What's Included
🏠 Siding (Wood, Vinyl, Fiber Cement)
Full siding repaints with appropriate surface prep and primer for each material type — wood, vinyl, and fiber cement all require different preparation approaches.
🏠 Trim, Fascia & Soffits
The detail areas that frame a home's exterior, often showing wear before the main siding does.
🏠 Front Entry & Exterior Doors
A fresh front door is one of the highest-impact, lowest-cost exterior updates available.
🏠 Stucco & Masonry Surfaces
Specialized coatings appropriate for stucco and masonry that allow proper moisture vapor transmission.
🏠 Caulking & Minor Repair
Cracked or missing caulk around windows, doors, and trim joints addressed before painting — this is often what determines how long the paint job actually lasts.
🏠 Pressure Washing Prep
Surfaces properly cleaned before any paint is applied, removing dirt, mildew, and chalking residue that would otherwise compromise adhesion.
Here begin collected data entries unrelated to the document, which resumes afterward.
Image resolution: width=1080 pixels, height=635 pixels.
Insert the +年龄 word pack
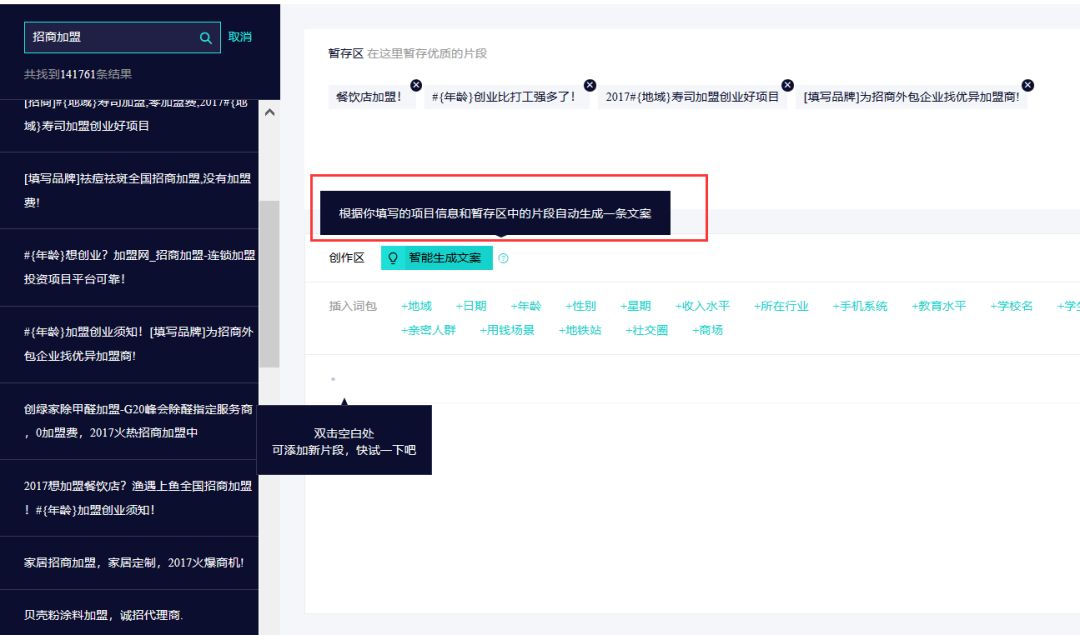click(526, 306)
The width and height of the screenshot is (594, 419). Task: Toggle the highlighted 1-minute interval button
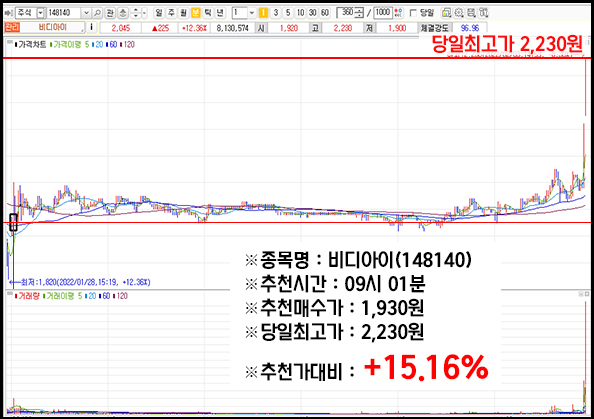[x=263, y=13]
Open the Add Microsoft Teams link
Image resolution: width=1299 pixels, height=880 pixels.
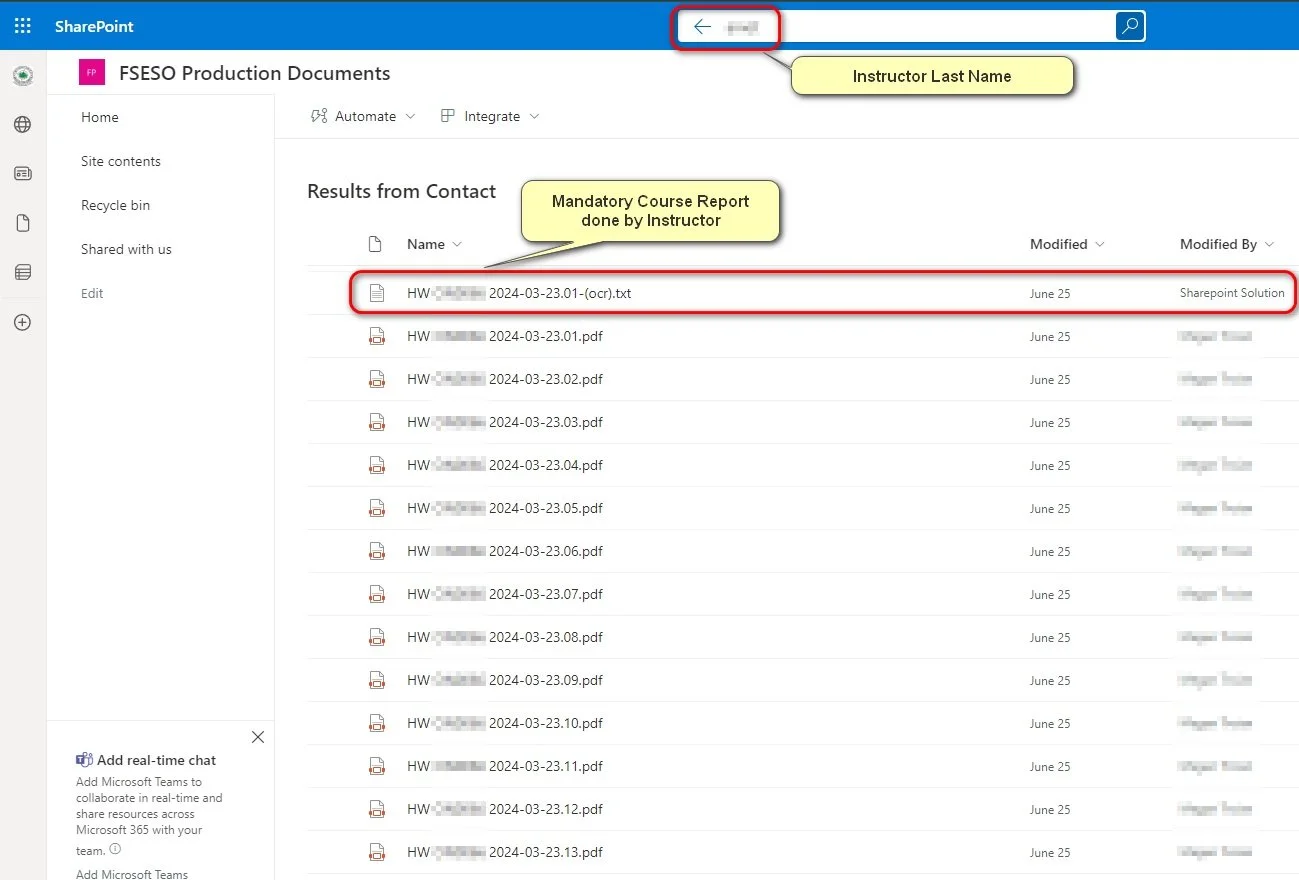[131, 872]

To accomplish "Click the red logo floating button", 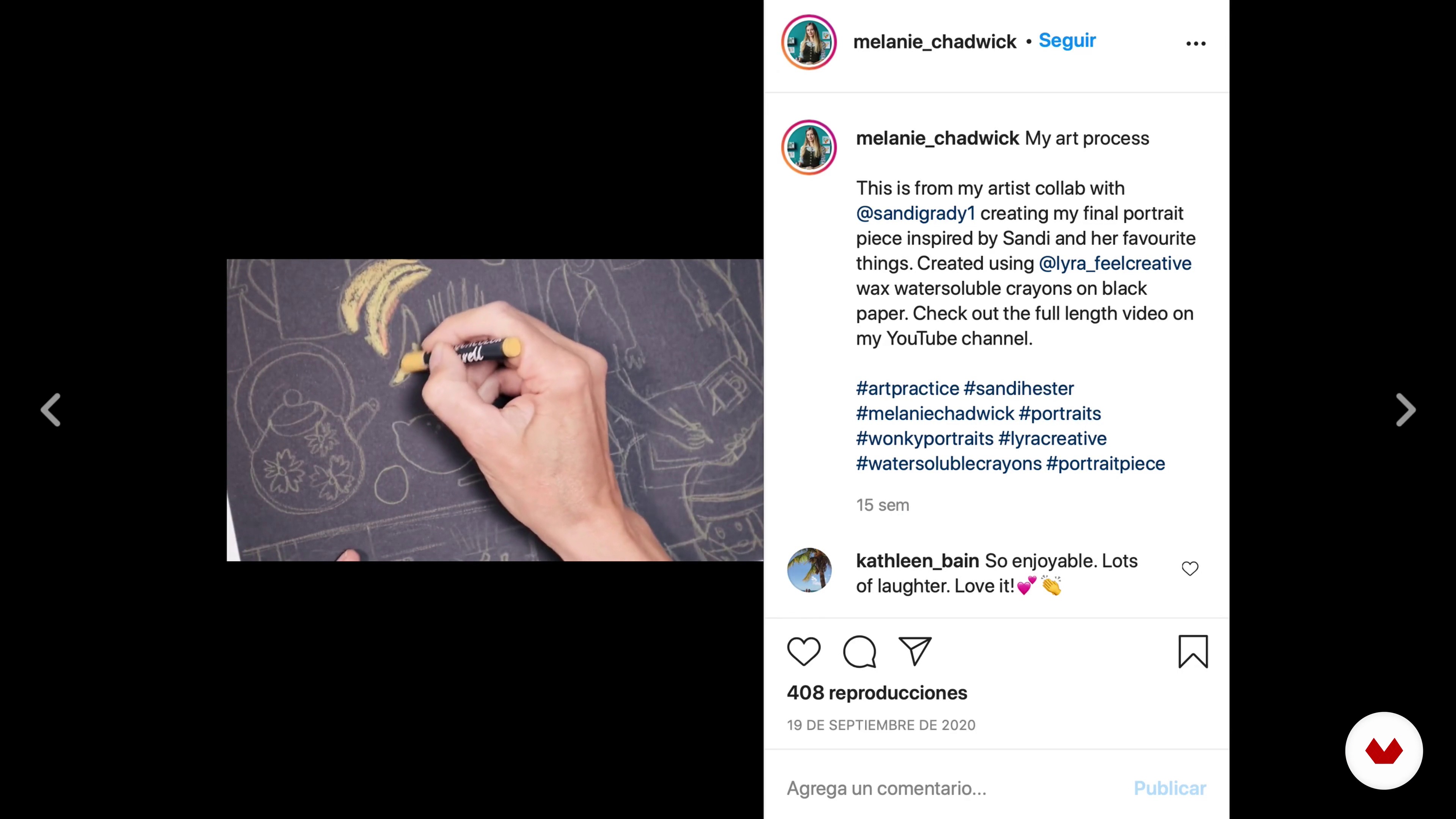I will (x=1384, y=751).
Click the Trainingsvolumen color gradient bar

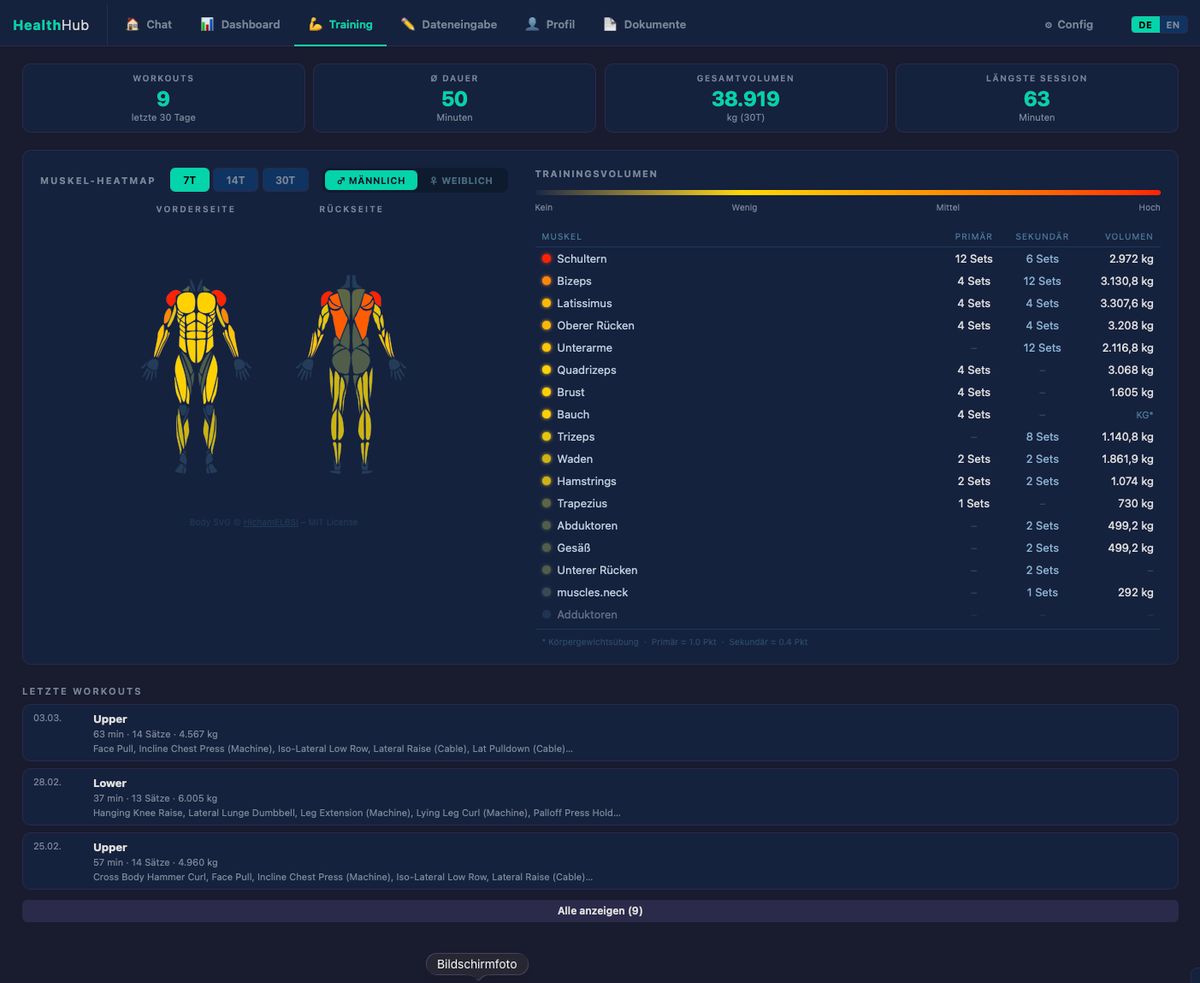coord(847,192)
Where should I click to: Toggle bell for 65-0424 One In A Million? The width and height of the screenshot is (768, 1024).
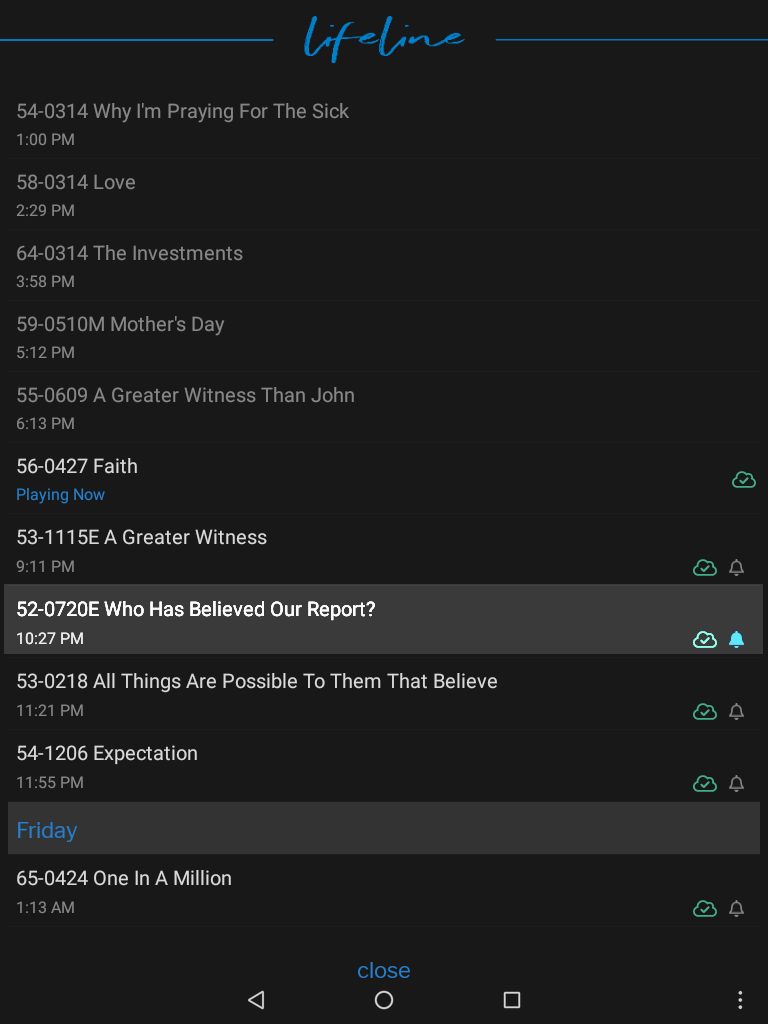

Why a Local Spokane Crew Matters
Spokane's combination of over 300 sunny days a year and a real winter freeze-thaw cycle is a genuinely demanding environment for exterior coatings — more so than the milder, wetter climate west of the Cascades that most national paint guidance is written around. South and west-facing walls absorb intense UV through long summer days, which breaks down paint binders and causes chalking years before the same product would show wear on a shaded north wall. We factor wall orientation into both product selection and the expected repaint timeline when we walk a property.
The freeze-thaw cycle matters just as much as the sun. Spokane regularly swings from above-freezing afternoons to sub-zero nights through the winter months, and that repeated expansion and contraction is hard on caulking, trim joints, and any paint film that's lost flexibility with age. This is why caulk inspection and re-caulking around windows, doors, and trim is treated as a standard part of our exterior process rather than an upsell — a paint job applied over compromised caulk lets moisture behind the siding regardless of how good the paint itself is.
Timing is the third local factor. Exterior paint needs a real curing window — consistent temperatures, manageable humidity, and enough daylight hours — and Spokane's painting season is genuinely narrower than coastal Washington's. A crew that's scheduled exterior work here for years reads the specific weather patterns (not just a generic "above 50°F" rule) to sequence projects so they cure properly the first time, rather than risking a rushed job in a marginal weather window.